To streatch a certain nonlinear spring by an amount 2x requires a force F given by F=40x-6x^2 where F is in newtons and x is in meters. What is the change in potential energy when the spring is stretched 2 meters from its equilibrium position?
a)16 J
b)28 J
c)56 J
d)64 J
e)80 J
P.E. = mgh but how would I relate this to this current problem? Or would the answer just be c) 56 J ( I got this by plugging in 2 for x in the equation)
PE= INT F dx
integrated F dx from zero to 2m.
To find the change in potential energy when the spring is stretched 2 meters, we'll need to integrate the force function with respect to distance.

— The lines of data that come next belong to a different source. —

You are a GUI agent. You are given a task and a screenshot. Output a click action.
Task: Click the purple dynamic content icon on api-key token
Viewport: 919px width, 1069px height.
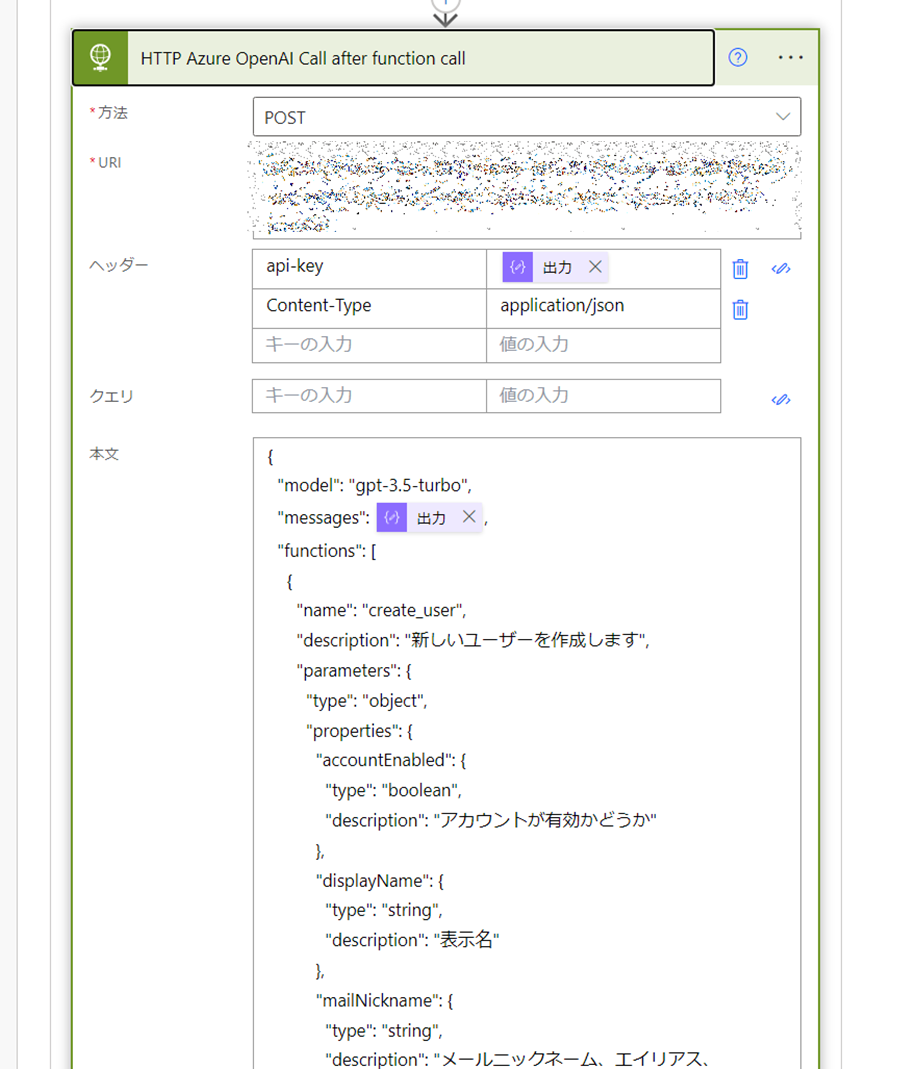click(x=517, y=267)
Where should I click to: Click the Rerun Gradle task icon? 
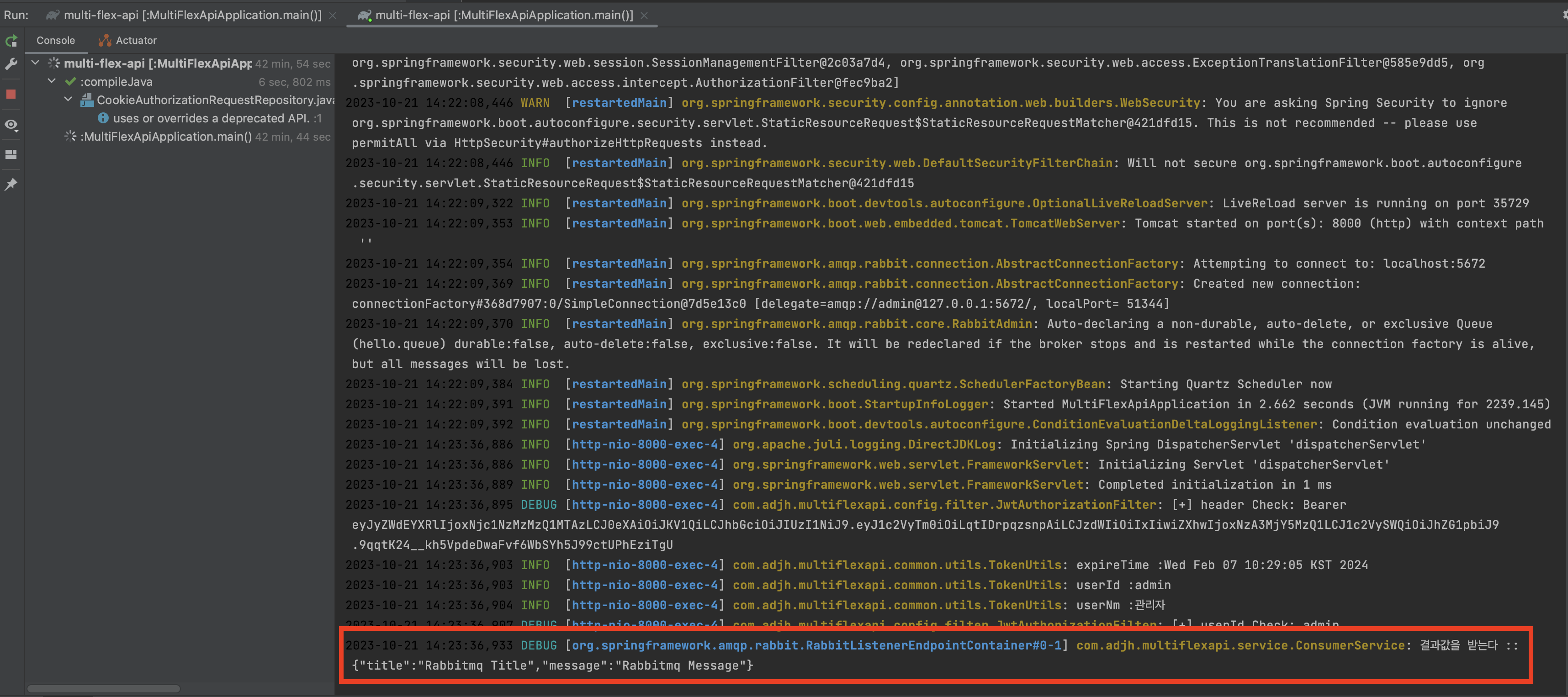click(x=11, y=41)
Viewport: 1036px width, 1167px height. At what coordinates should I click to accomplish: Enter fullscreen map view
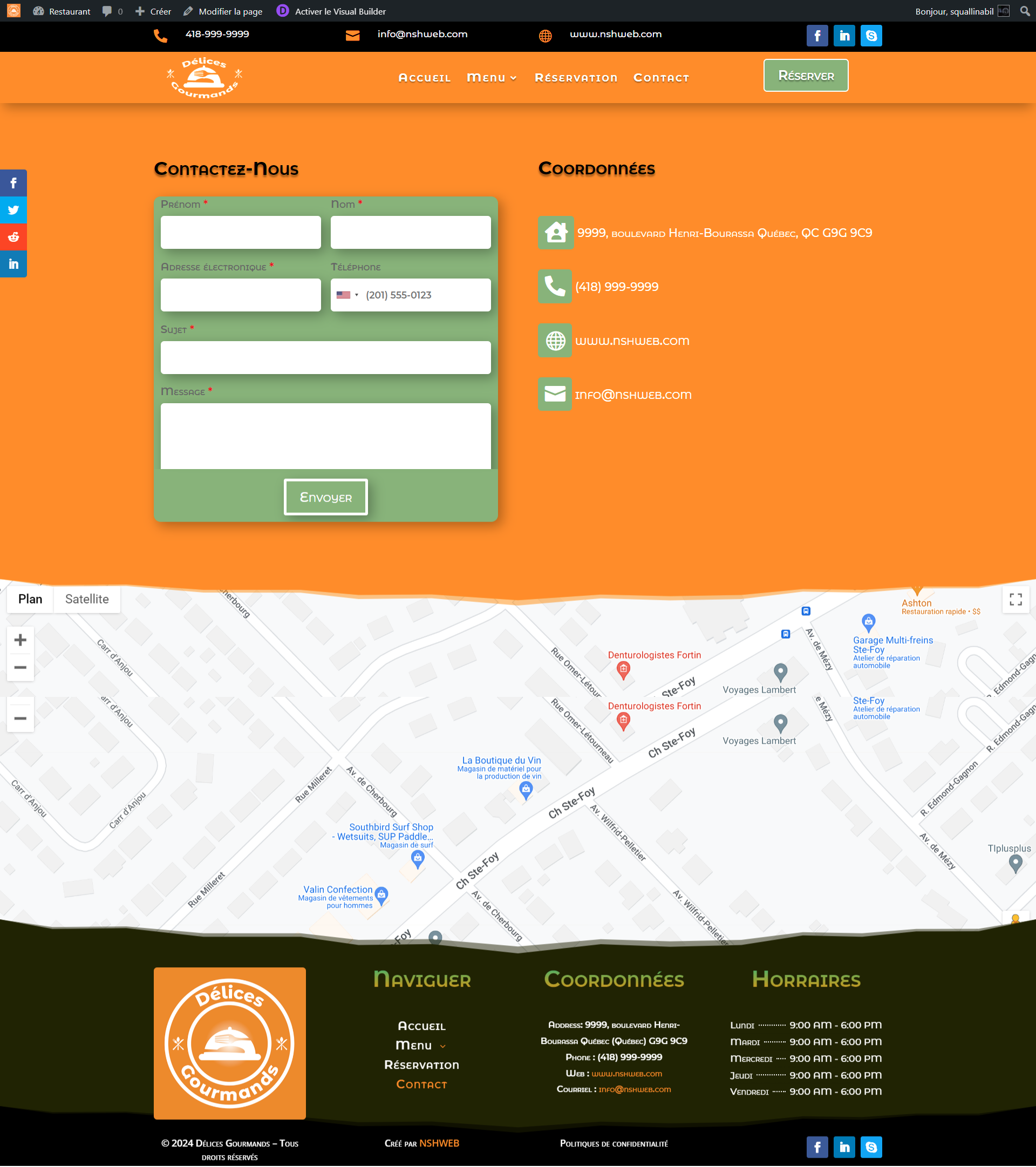point(1015,600)
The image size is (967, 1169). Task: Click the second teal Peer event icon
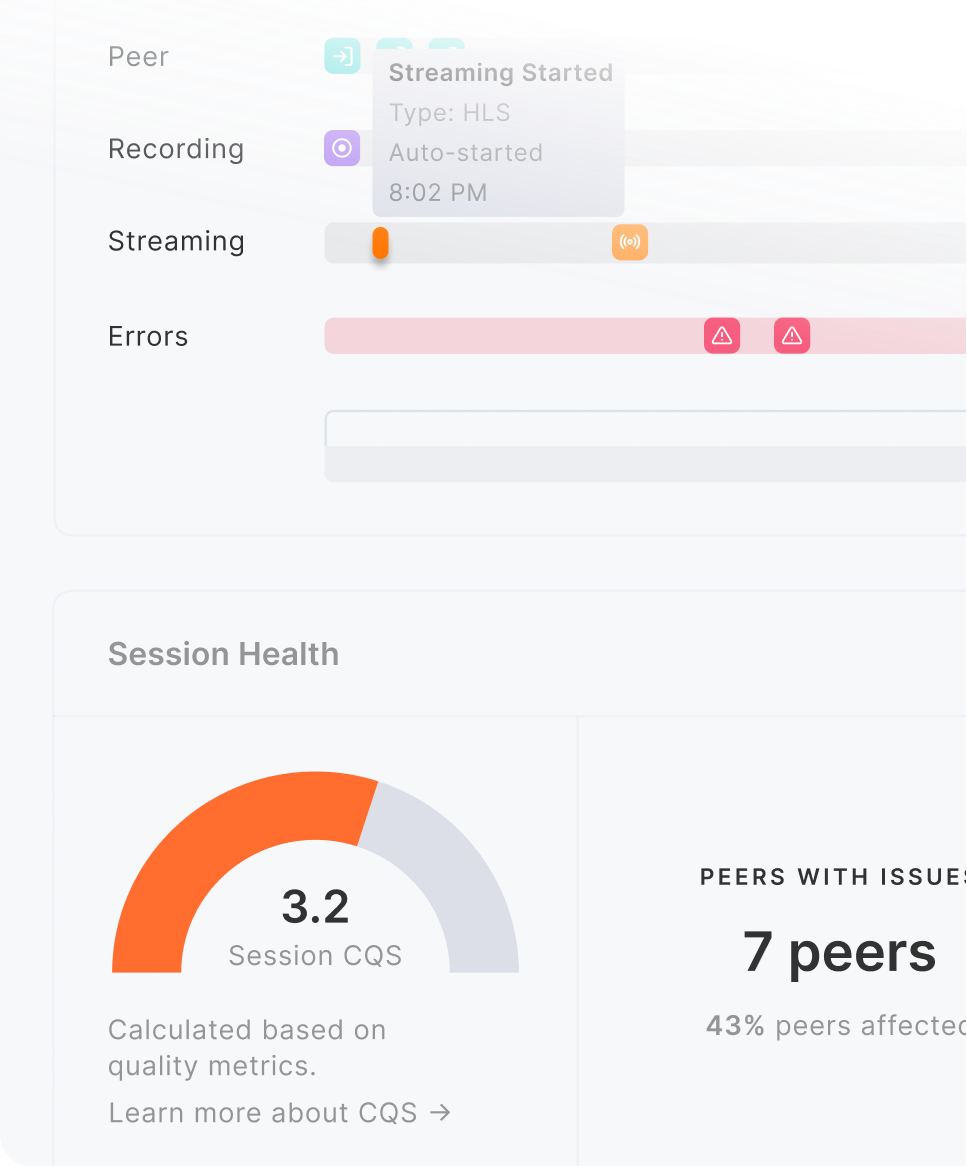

The potential energy, PE, stored in the spring can be calculated by integrating the force, F, with respect to distance, x:
PE = ∫ F dx
In this case, the force function is given as F = 40x - 6x^2.
Integrating F with respect to x:
PE = ∫ (40x - 6x^2) dx
To evaluate this integral, we'll need to split it into two parts:
PE = ∫ 40x dx - ∫ 6x^2 dx
Let's start by evaluating the first integral:
∫ 40x dx = 20x^2 + C1
Now, let's evaluate the second integral:
∫ 6x^2 dx = 2x^3 + C2
Combining the two integrals:
PE = 20x^2 + C1 - 2x^3 + C2
Since we're interested in the change in potential energy when the spring is stretched 2 meters from its equilibrium position, we'll evaluate the integral from x = 0 to x = 2:
PE = [20(2)^2 + C1 - 2(2)^3 + C2] - [20(0)^2 + C1 - 2(0)^3 + C2]
PE = 80 + C1 - 16 + C2 - (0 + C1 - 0 + C2)
PE = 80 - 16 + (C1 - C1) + (C2 - C2)
PE = 80 - 16 + 0 + 0
PE = 64 J
Therefore, the change in potential energy when the spring is stretched 2 meters from its equilibrium position is 64 J (option d).